The issue of unfair advantage is twofold. For one, bots can play for many hours at a time without human weaknesses such as fatigue and can endure the natural variances of the game without being influenced by human emotion (or "tilt"). Secondly, since 2019, the computer program Pluribus (poker bot) is successful enough at reading bluffs, calculating odds, and adjusting to strategy that it consistently beats professional poker players at 6-player no-limit Hold’em.

House enforcement 
While the terms and conditions of poker sites generally forbid the use of bots, the level of enforcement depends on the site operator.  Some will seek out and ban bot users through the utilization of a variety of software tools.  The poker client can be programmed to try to detect bots although this is controversial in its own right as it might be seen as tantamount to embedding spyware in the client software.  Another method is to use CAPTCHAs at random intervals during play to catch automated bots, although isn’t effective against Real-Time Assistance.

House bots 
“House bots” can pose a conflict of interest.  By the strictest definition, a house bot is an automated player operated by the online poker room itself.  These type of bots would be the equivalent of brick and mortar shills.

Both brick and mortar casino shills and online house bots are not supposed to have access to any information that is not also available to any other player in the hand. The problem is that in an online setting the house has no way to prove their bots are not receiving sensitive information from the card server. This is further exacerbated by the ease with which clandestine information sharing can be accomplished in a digital environment. It is essentially impossible even for the house to prove that they do not control some players.

Artificial Intelligence 
Like in the games of chess, Go (game), and many other games, artificial intelligence systems beat even the best humans at poker. Poker is a game of imperfect information (because some cards in play are concealed) thus making it harder for anyone (including a computer) to deduce the final outcome of the hand. Because of this lack of information, the computer's programmers used to have to implement systems based on the Bayes theorem, Nash equilibrium, Monte Carlo simulation or neural networks, all of which are imperfect techniques. Pluribus, however, perfected poker by only looking ahead a few moves to determine what action to take, rather than attempting to evaluate all moves until the end of the game.

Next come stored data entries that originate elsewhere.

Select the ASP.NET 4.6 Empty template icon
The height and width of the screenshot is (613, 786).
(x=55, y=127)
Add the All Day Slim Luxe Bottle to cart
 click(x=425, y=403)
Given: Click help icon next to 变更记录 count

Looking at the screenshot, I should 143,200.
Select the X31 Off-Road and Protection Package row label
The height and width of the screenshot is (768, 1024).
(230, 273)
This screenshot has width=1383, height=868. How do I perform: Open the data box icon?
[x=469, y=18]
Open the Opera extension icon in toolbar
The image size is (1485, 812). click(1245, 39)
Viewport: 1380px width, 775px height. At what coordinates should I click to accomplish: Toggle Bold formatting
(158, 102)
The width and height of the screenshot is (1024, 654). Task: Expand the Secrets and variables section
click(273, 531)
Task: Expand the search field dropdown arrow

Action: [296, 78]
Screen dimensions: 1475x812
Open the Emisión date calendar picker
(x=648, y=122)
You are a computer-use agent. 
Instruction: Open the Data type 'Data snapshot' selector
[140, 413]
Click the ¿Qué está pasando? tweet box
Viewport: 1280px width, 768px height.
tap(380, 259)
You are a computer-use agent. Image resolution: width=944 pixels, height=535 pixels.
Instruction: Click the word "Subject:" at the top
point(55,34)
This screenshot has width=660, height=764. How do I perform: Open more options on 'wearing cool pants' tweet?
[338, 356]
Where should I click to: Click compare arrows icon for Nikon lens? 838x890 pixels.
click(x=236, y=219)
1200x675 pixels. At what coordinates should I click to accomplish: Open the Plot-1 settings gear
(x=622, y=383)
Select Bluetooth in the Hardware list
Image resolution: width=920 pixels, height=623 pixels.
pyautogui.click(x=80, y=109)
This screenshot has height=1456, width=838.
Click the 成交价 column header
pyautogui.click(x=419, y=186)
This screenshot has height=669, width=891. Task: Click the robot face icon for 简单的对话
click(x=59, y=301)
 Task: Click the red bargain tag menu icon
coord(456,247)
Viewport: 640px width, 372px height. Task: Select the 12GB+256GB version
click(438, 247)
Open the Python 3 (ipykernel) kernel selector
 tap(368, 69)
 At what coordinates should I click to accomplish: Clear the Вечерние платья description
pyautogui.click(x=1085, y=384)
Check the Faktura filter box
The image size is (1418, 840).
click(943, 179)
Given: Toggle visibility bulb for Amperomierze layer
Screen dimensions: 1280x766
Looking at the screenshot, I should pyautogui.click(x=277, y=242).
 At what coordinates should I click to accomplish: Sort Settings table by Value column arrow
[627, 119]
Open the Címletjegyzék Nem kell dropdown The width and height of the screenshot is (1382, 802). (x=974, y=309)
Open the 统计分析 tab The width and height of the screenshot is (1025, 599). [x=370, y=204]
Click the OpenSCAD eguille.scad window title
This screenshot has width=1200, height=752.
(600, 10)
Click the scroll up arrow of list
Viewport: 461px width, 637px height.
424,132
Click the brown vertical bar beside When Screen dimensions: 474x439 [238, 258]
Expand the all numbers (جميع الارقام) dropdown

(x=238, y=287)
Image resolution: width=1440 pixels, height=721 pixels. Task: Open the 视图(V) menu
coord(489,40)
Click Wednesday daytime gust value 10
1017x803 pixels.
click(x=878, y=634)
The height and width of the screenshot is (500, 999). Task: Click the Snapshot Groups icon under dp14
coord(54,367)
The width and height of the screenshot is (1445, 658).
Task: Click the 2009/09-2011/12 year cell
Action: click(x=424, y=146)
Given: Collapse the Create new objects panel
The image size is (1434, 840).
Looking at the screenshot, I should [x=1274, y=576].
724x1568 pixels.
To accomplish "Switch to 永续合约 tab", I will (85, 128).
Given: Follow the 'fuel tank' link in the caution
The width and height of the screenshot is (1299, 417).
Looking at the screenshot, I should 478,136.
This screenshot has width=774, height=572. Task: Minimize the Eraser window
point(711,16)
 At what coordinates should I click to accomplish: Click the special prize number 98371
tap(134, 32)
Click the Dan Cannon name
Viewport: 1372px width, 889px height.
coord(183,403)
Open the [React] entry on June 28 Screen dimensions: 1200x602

Older AIs like PokerSnowie and Claudico were created by allowing the computer to determine the best possible strategy by letting it play itself an enormous number of times. For years, this was the approach to poker AI, as opposed to attempting to make a computer that plays like a human. This resulted in odd bet sizing and a much different strategy than humans are used to seeing.

Methods were first developed to approximate perfect poker strategy from the game theory perspective in the heads-up (two player) game, and then for the multi-player game. Perfect strategy has multiple meanings in this context.  From a game-theoretic optimal point of view, a perfect strategy is one that cannot expect to lose to any other player's strategy; however, optimal strategy can vary in the presence of sub-optimal players who have weaknesses that can be exploited. In this case, a perfect strategy is one that correctly or closely models those weaknesses and takes advantage of them to make a profit, such as those explained above.

AI broke through to superhuman performance in poker during the 2010s, with the following timeline. In 2015, computers solved heads-up limit hold'em via Cepheus. Around 2018, Libratus demonstrated superhuman ability in heads-up no-limit hold'em. In 2019, Pluribus (a newer version of Libratus) demonstrated superhuman ability at six-player no-limit hold'em, the most commonly played single variety of poker in the world. In 2021, Microsoft released the older poker-playing program, Libratus, commercially, which then beat four professional poker players in a 20-day long poker competition at Rivers Casino.

Research groups

Neo Poker Laboratory 
Neo Poker Lab was an established science team focused on the research of poker artificial intelligence. For several years it  developed and applied state-of-the-art algorithms and procedures like regret minimization and gradient search equilibrium approximation, decision trees, recursive search methods as well as expert algorithms to solve a variety of problems related to the game of poker. Neo Poker Lab’s website, https://www.neopokerlab.com is no longer running.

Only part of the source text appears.